4 percent rule for retirement withdrawals ‘may finally hold true’

There’s encouraging news for those about to retire: The 4% rule “may finally hold true” as a safe starting withdrawal rate, according to a new report.

That figure, which comes from a new Morningstar analysis, marks a return to the 4% rate, often referred to as “the 4% rule” — a popular guideline that suggests retirees can spend 4% of their nest eggs in the first year of retirement before adjusting for inflation each year after that.

Amid high inflation and worsening market conditions, Morningstar determined the highest starting safe withdrawal rate was 3.3% in 2021 and 3.8% in 2022.

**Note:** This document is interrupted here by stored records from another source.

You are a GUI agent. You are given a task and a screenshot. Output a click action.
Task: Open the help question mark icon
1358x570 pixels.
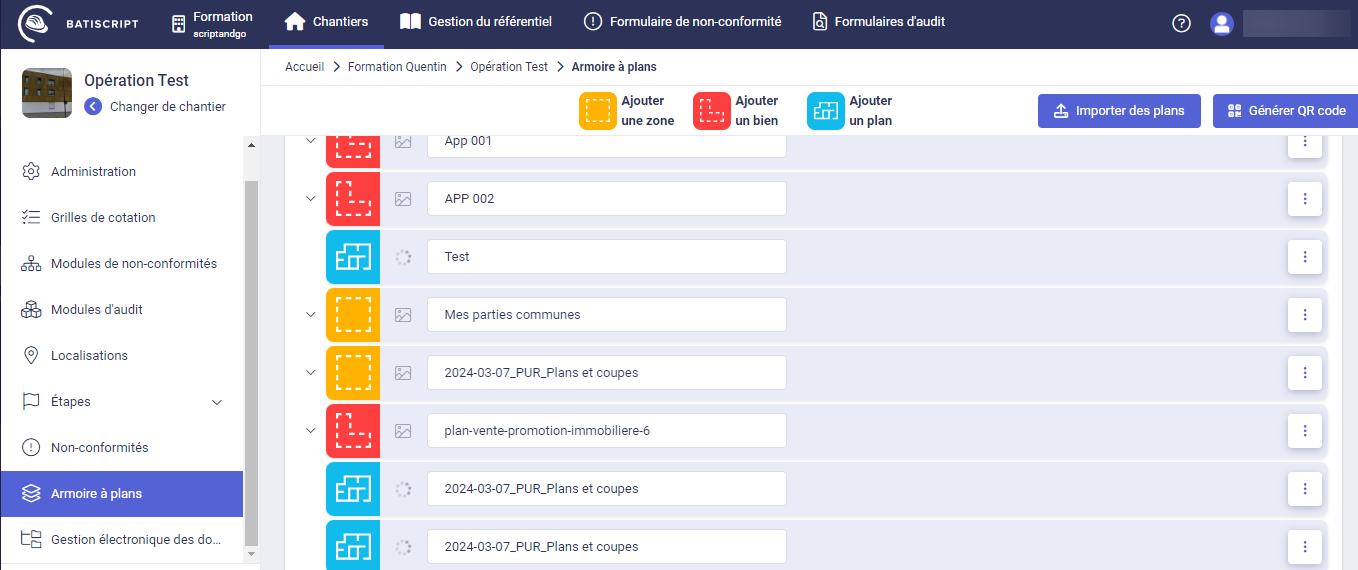pyautogui.click(x=1181, y=23)
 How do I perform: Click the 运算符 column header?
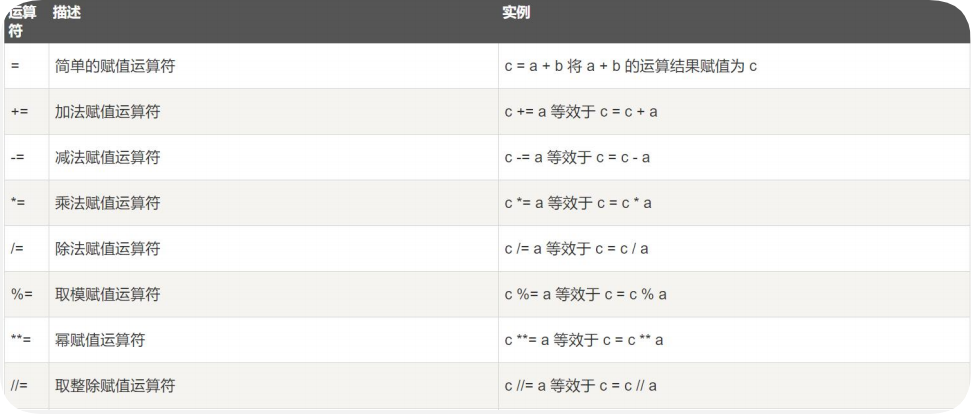(23, 22)
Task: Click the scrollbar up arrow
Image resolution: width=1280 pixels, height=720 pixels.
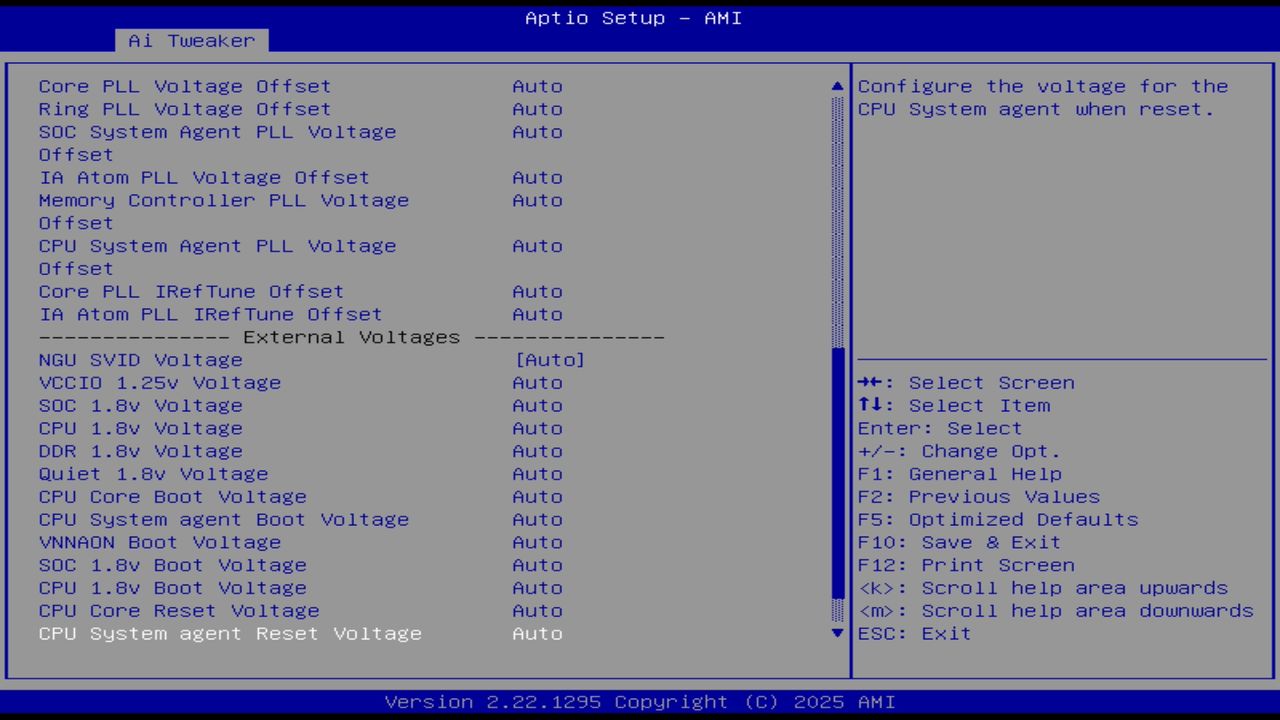Action: coord(836,86)
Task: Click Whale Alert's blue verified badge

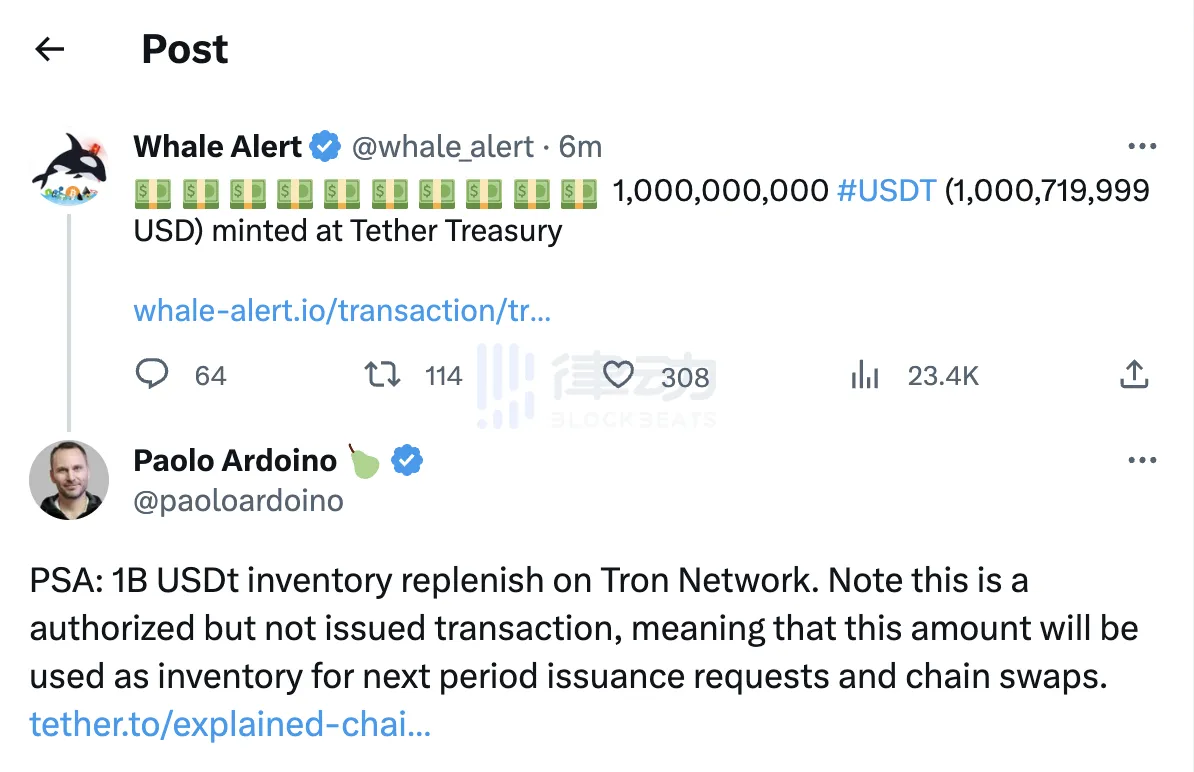Action: [325, 146]
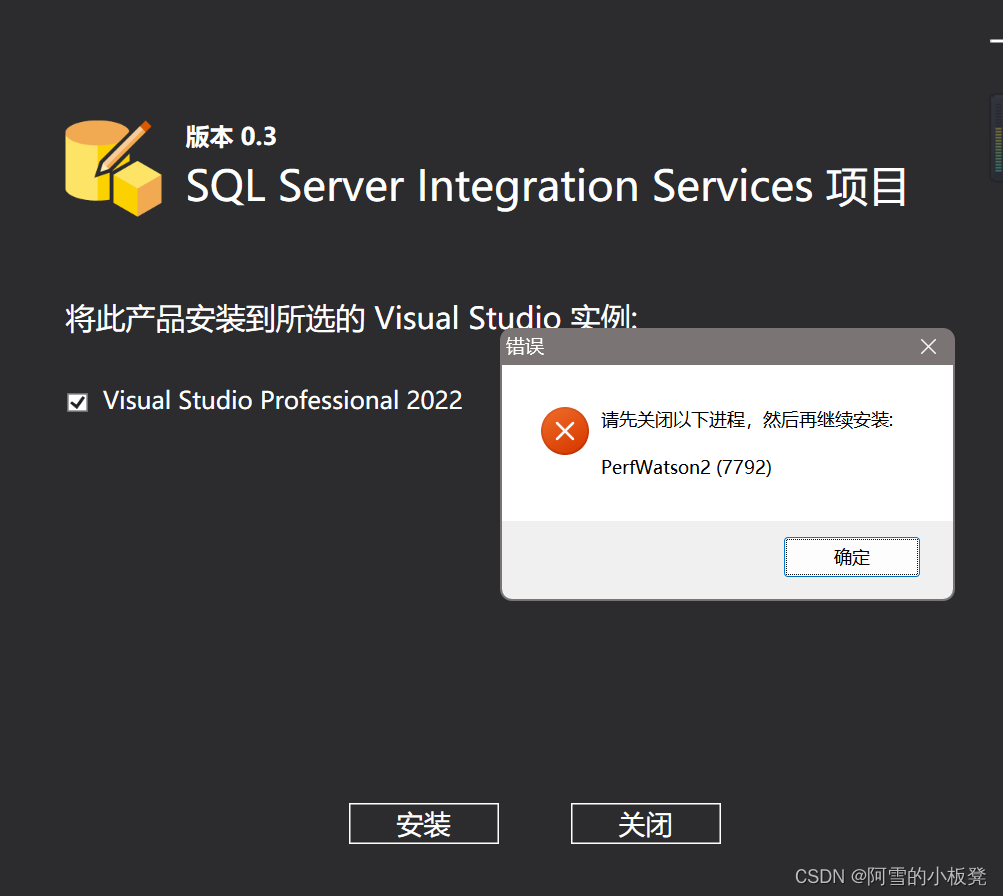Click the SQL Server Integration Services database logo
Viewport: 1003px width, 896px height.
click(105, 165)
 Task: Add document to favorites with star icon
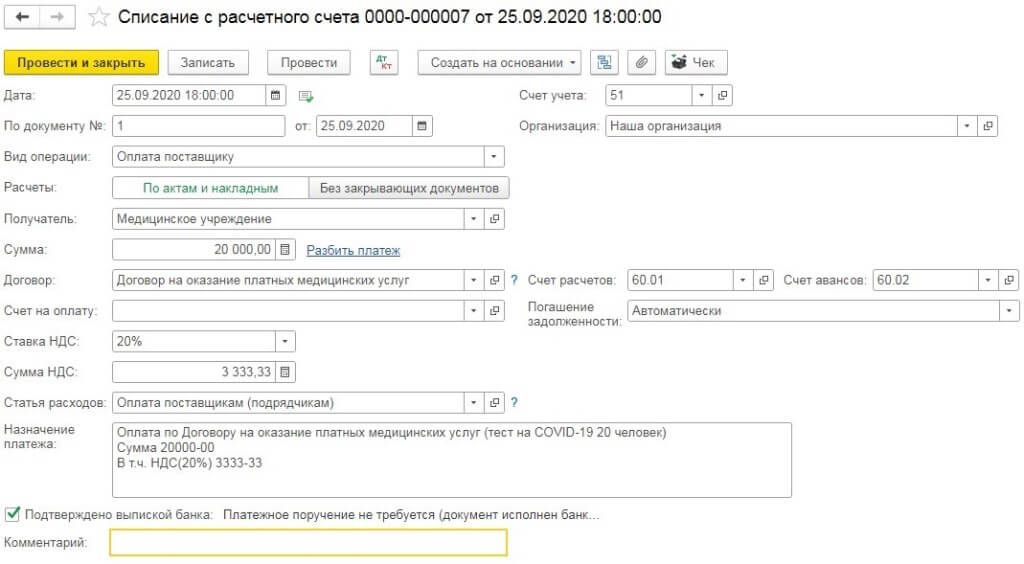(x=99, y=17)
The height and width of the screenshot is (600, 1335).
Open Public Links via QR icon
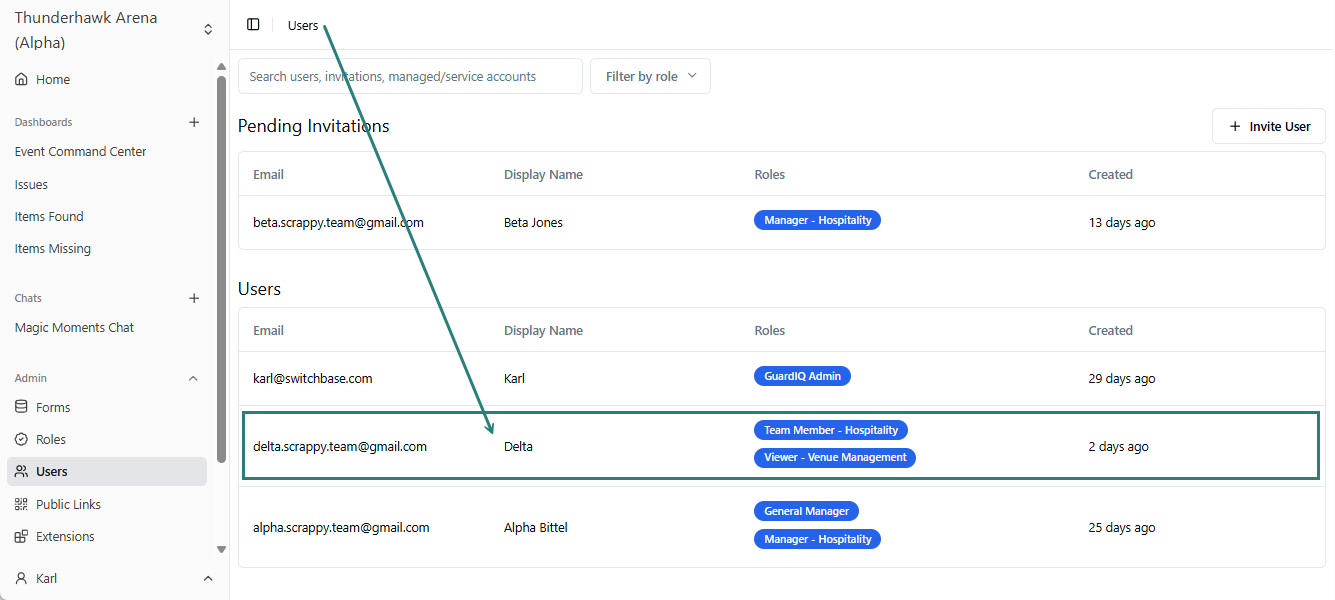(x=22, y=504)
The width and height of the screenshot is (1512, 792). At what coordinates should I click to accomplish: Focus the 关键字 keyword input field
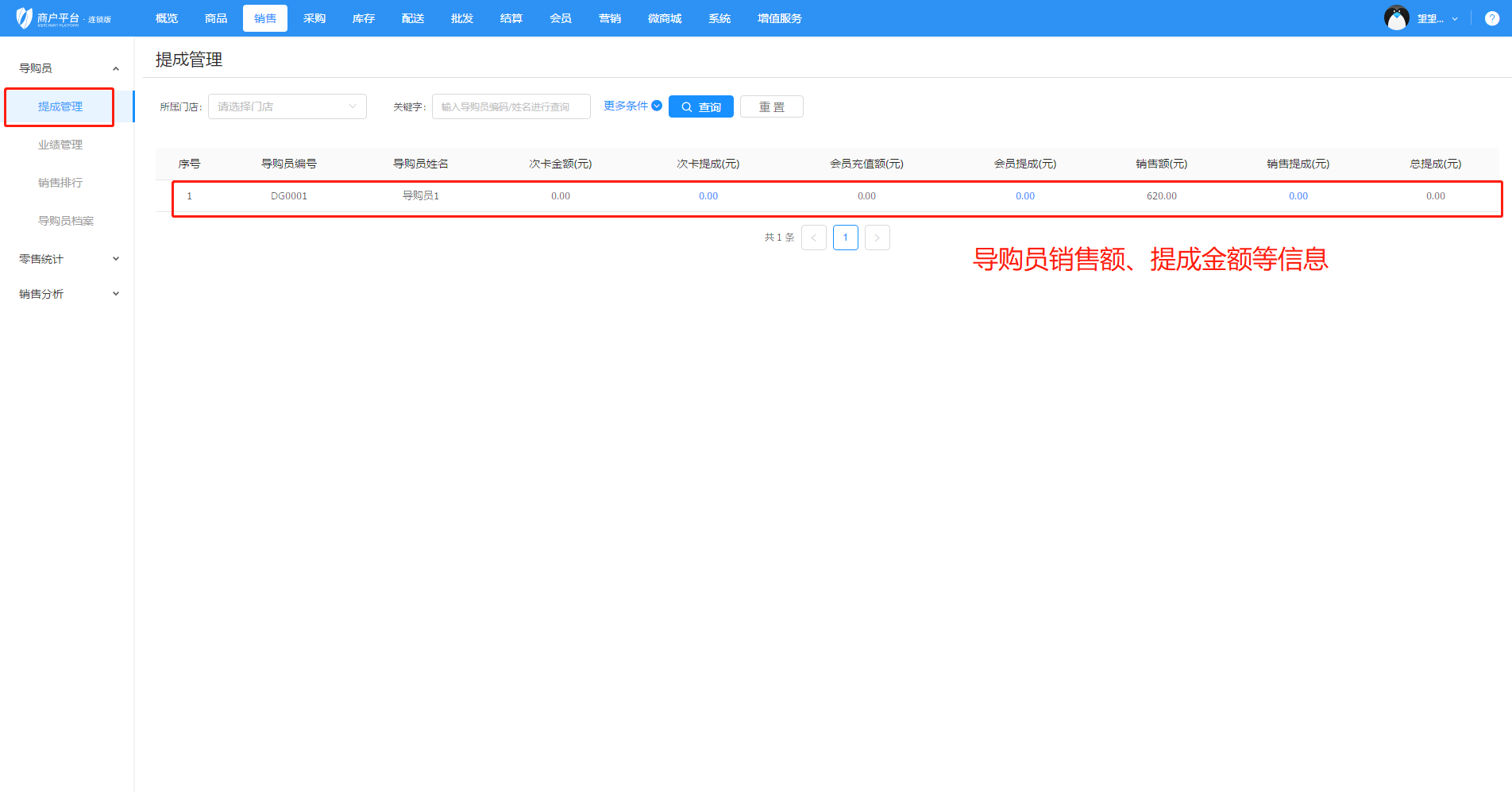(511, 106)
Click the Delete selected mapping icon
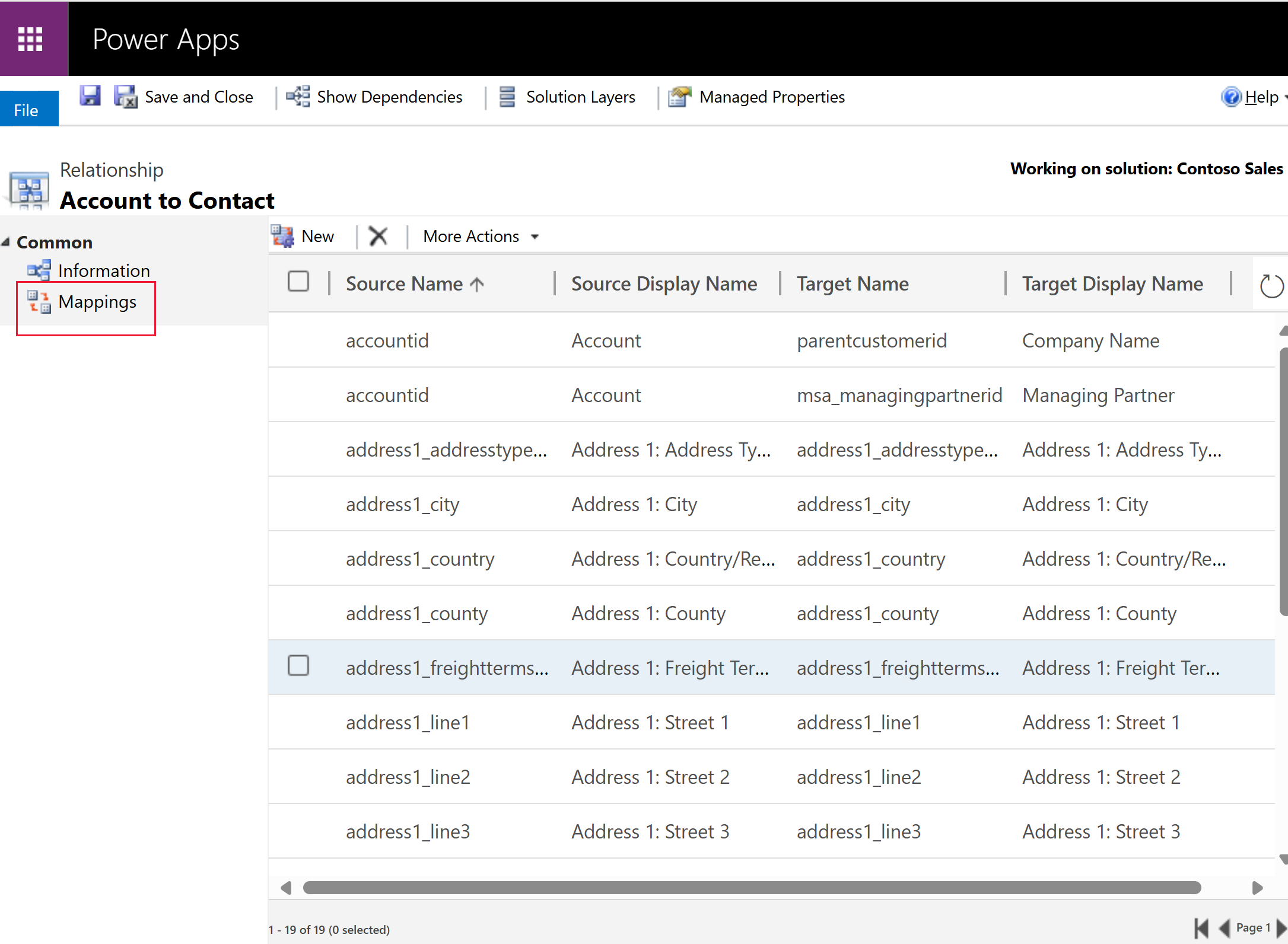 click(x=379, y=236)
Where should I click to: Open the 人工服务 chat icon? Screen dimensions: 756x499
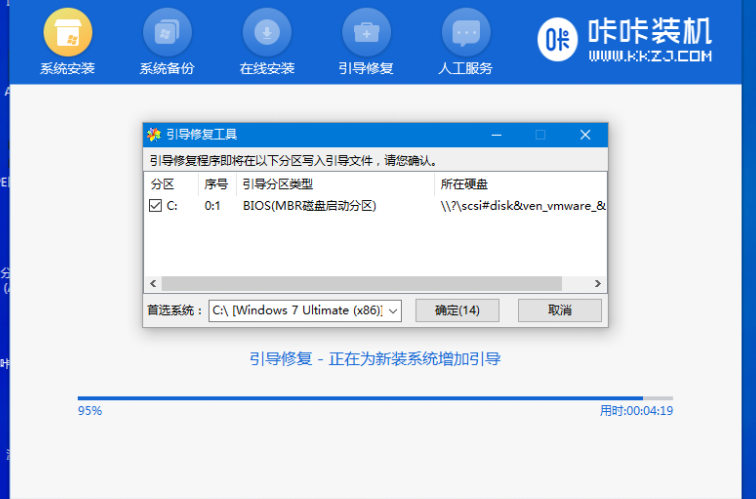point(465,34)
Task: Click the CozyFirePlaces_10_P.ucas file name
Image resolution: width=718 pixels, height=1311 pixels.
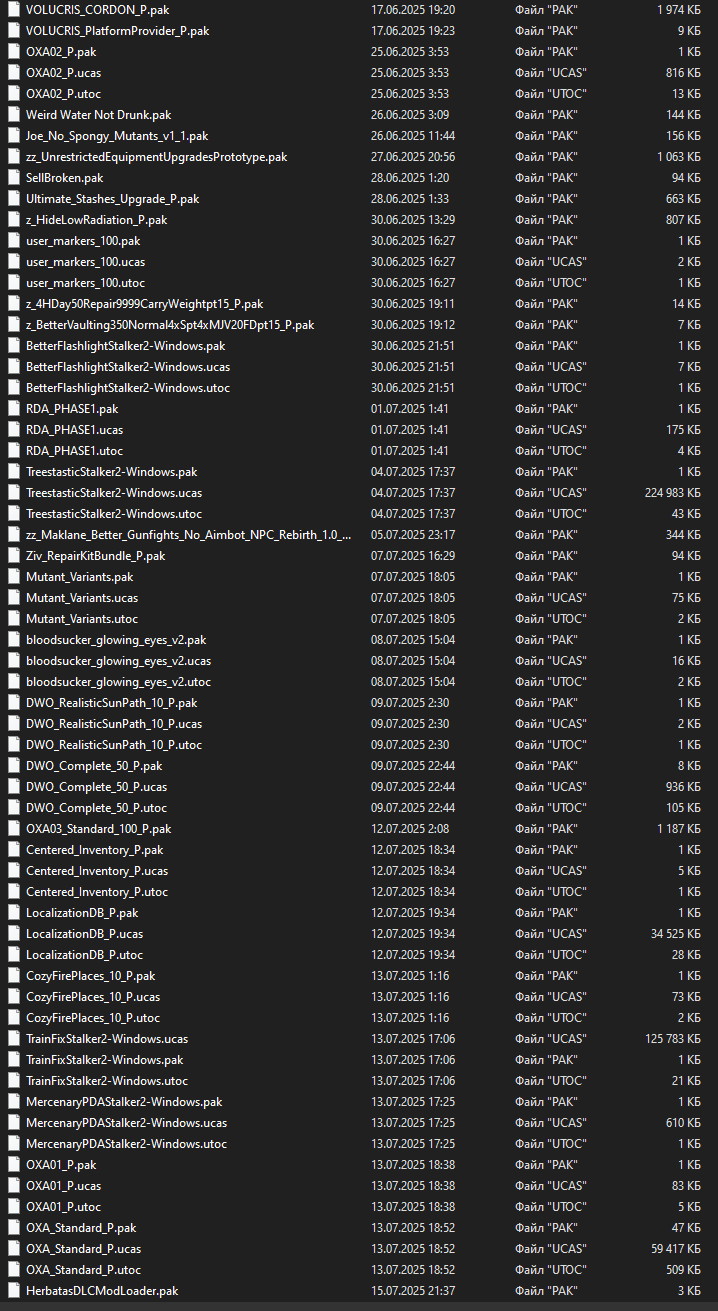Action: pos(93,997)
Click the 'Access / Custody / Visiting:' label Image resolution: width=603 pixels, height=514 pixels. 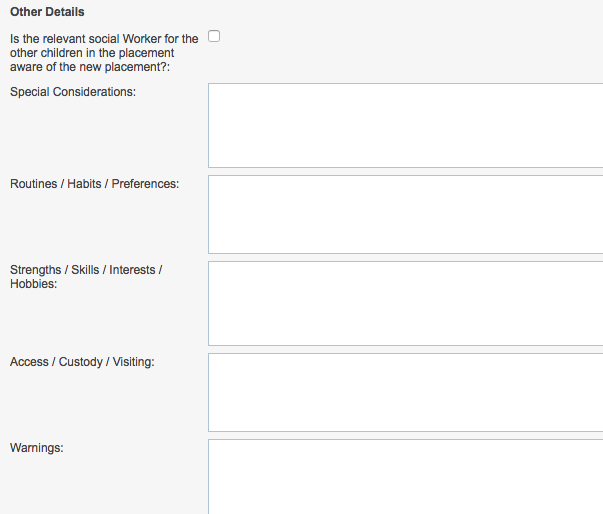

Now, due to higher interest rates and bond yields, retirees can feel comfortable drawing down more in their first year than at any point since 2021, the Chicago-based investment research firm found. An improved inflation outlook has also helped, according to the report.

“The 4% rule may finally hold true as a safe starting withdrawal rate when considering a 30-year time horizon,” Amy Arnott, a portfolio strategist at Morningstar, said in a statement.

Morningstar ran 1,000 simulations of future market conditions to determine the initial withdrawal rate that would allow retirees to maintain a steady annual income. In 90% of those trials, pulling 4% in the first year and adjusting for inflation thereafter left money in the account after 30 years.

The latest findings will be good news for soon-to-be retirees who can feel more comfortable pulling out additional savings initially than just two years ago.

In 2021, an investor with a $1 million portfolio following the 3.3% recommendation would have pulled out $33,000. Under the 4% rule, that same person can now withdraw $40,000 in the first year and feel reasonably comfortable they won’t run out of money.

The 4% recommendation comes from a portfolio that holds between 20% and 40% in stocks and the remainder in bonds and cash. With a lower stock allocation, the starting safe withdrawal rate is slightly less, Morningstar noted.

There are other caveats to the popular rule, which is meant as a general guideline. For one, it only takes into account investment portfolios, not other forms of guaranteed income like Social Security or pensions. Additionally, measuring the impact of inflation can be difficult because retirees’ major expenses vary from person to person.

For that reason, the 4% recommendation is meant to be a simplified way to think about drawing down your nest egg while academics and financial analysts continue to debate the best approach.

“The right level of flexibility in a retiree’s spending system ultimately depends on several different factors, including whether the individual wants to prioritize steady income over time, maximizing withdrawal rates, having money left over for bequest purposes, and the extent to which fixed expenses are covered by nonportfolio income sources,” Morningstar wrote in its report.